Compreendo a Interpretação Extensiva que
alguns queiram dar aos Tratados, (inclusivé o Tribunal de Justiça da União
Europeia) e suas Declarações Anexas (que como tal, não têm a mesma força
legal), aproveitando a tentativa de "desvio" a estes
princípios, inclusa no chamado de Tratado de Lisboa. Os se4us autores fazem-no
em defesa da sua linha federalizante!
Ora acontece que muitos mais, estão contra
essa linha e visão do que deve ser a U.E.. Estamos na linha maioritáriamente
fundadora da CEE, a linha da “União da Europa dos Estados Soberanos”,
advogada por De Gaulle, Sandys, Spaak, Schuman, De Gasperi, Adenauer, etc…
unidos nas quatro liberdades fundadoras e nos planos aduaneiro, comercial e
económico.
Como tal, as nossas interpretações
naturalmente divergem. Aliás nada melhor que juntar vários especialistas desta
área, para se notar tal diferença, como por aqui se vê.
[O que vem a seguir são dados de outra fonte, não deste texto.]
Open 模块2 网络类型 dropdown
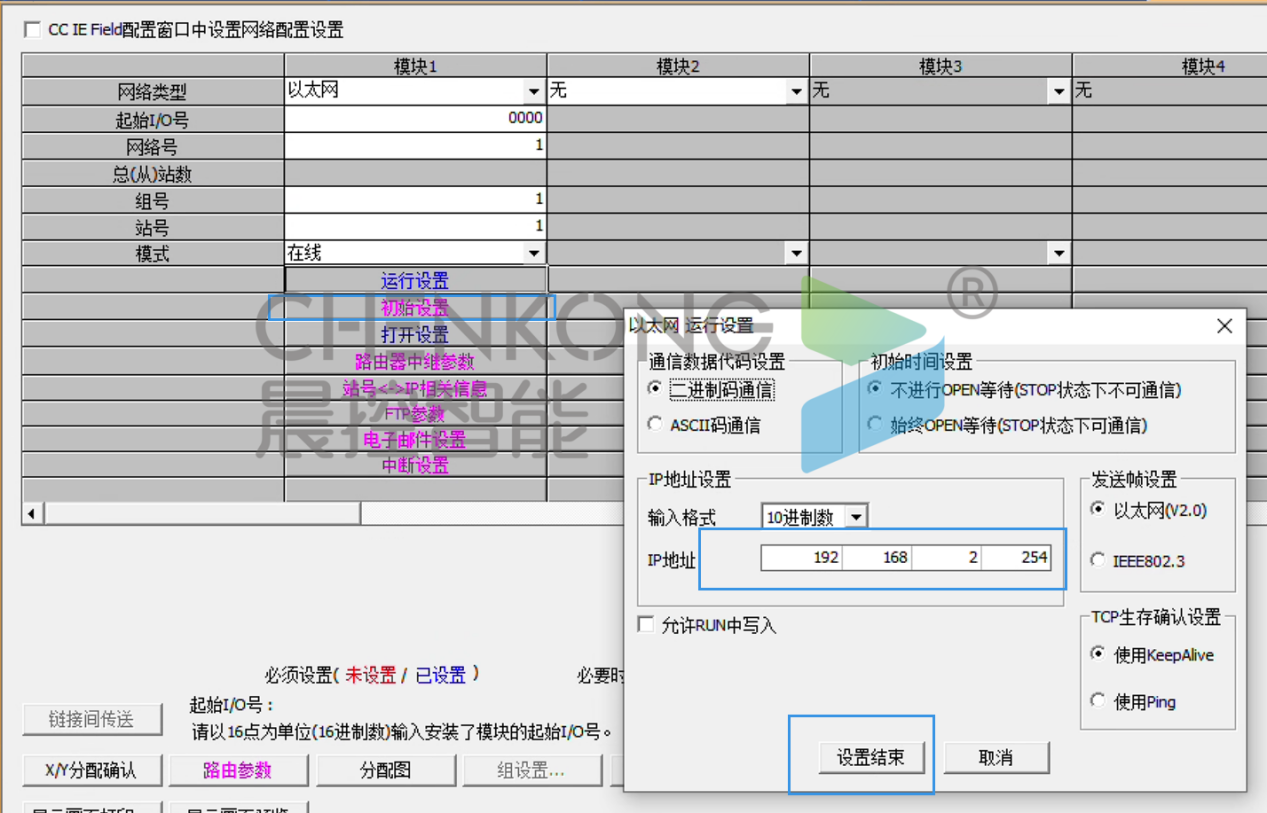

Que fique claro, esta minha posição e a dos
especialistas europeus que advogam esta posição, não significa não concordar
com a U.E.
Significa é não concordar com a Interpretação
da Comissão Europeia que advoga, “tout cour” a supremacia do Direito Comunitário
sobre a Constituição de qualquer dos Estados-Membros.
É não concordar com o Modelo Federalizante,
que alguns outros especialistas defendem.
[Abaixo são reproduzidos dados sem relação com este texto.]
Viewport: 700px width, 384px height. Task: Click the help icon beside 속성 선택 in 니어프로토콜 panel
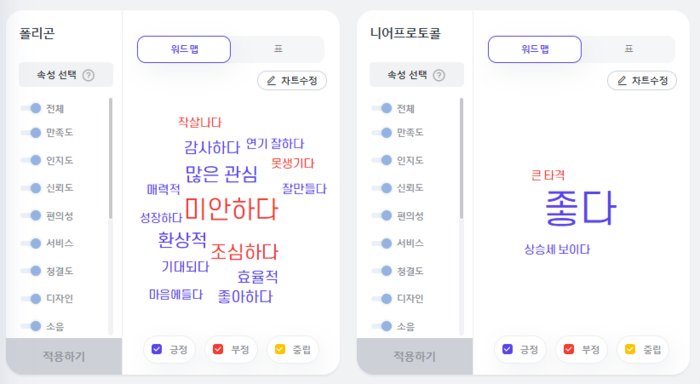[439, 75]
No que me diz respeito, sou tão, ou mais,
Europeísta que eles, pois na verdade defendo o Modelo Original e Maioritário
que deu origem a todo este movimento de concertação dos Estados da Europa:
- "A União dos Estados Soberanos da
Europa", sem alienação de Soberania, por este modelo ser mais Realista,
realizável e defensor da Paz.
Aliás tudo correu bem nesta União, até os
federalistas terem tomado conta do Poder e avançarem, ao arrepio dos seus Povos
e nas costas destes, para este Modelo que pretende subalternizar os Estados
Soberanos.
Nada é irreversível, muito menos em matéria
do Direito Internacional. Aliás como bem se viu com a recente saída do Reino
Unido.
Daí a revolta que se começa a sentir em
vários Países Europeus, e para a qual a esmagadora maioria dos Fundadores
preveniu que iria acontecer se fossem por este modelo de destruir o Direito à
Auto-Determinação dos Povos/Nações da Europa.
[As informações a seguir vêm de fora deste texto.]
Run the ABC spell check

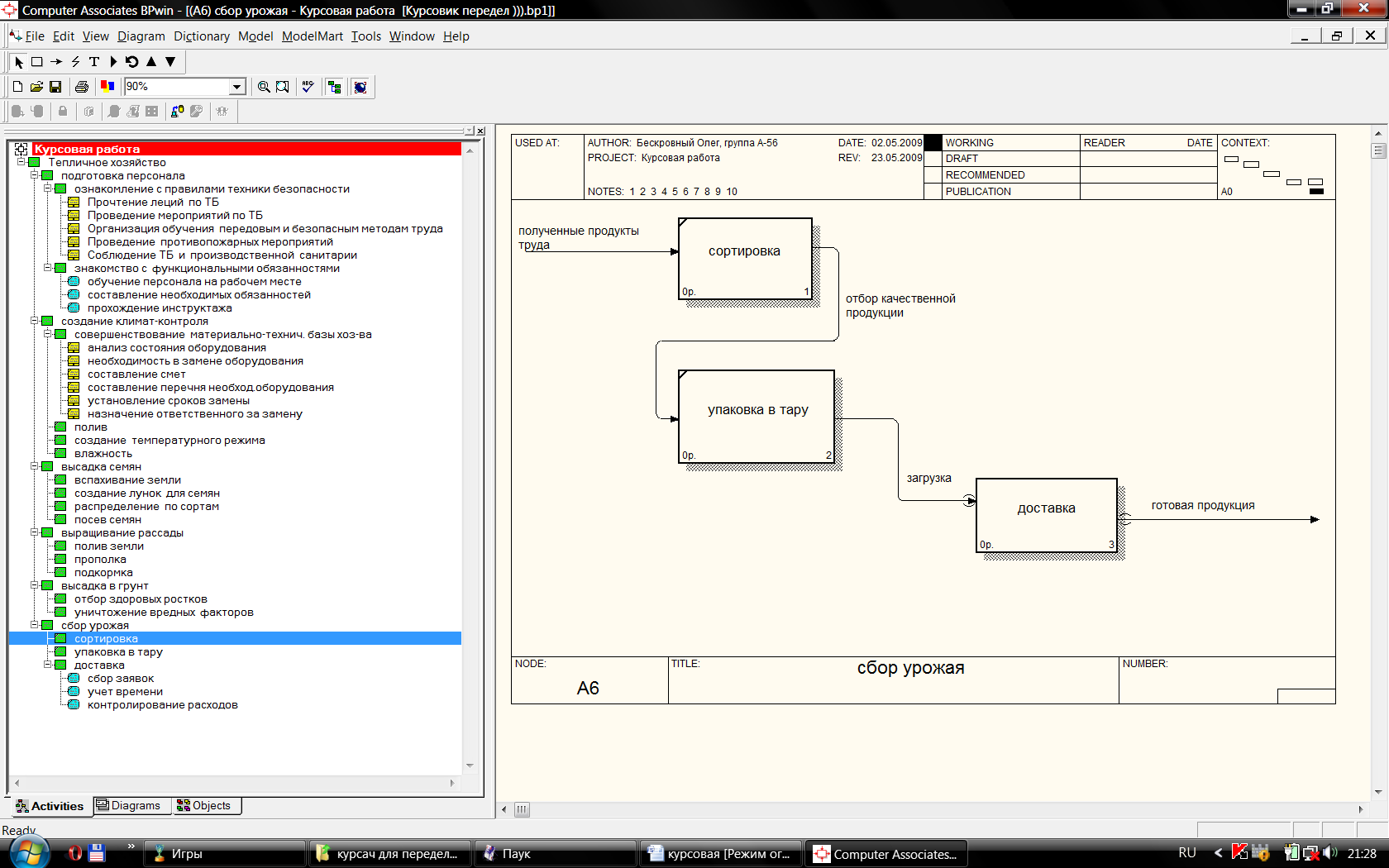[x=308, y=87]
A prosseguirem nesta atitude teimosa, e
irrealista, vão destruir uma excelente ideia de União e de manutenção da Paz no
Continente.
7º). – Para
terminar – a questão das Constituições dos Estados
NADA, nenhuma disposição, em qualquer dos
Tratados, desde Roma a Lisboa, diz que Bruxelas (ou melhor o Direito
Comunitário, se sobrepõe à Lei Suprema de cada país (Constituição).
Há apenas um Acórdão do T.J.U.E., nesse
sentido, nada mais!
Há apenas uma alínea, pouco clara, inscrita
na 17ª Declaração Anexa ao Tratado de Lisboa, que vagamente o sugere.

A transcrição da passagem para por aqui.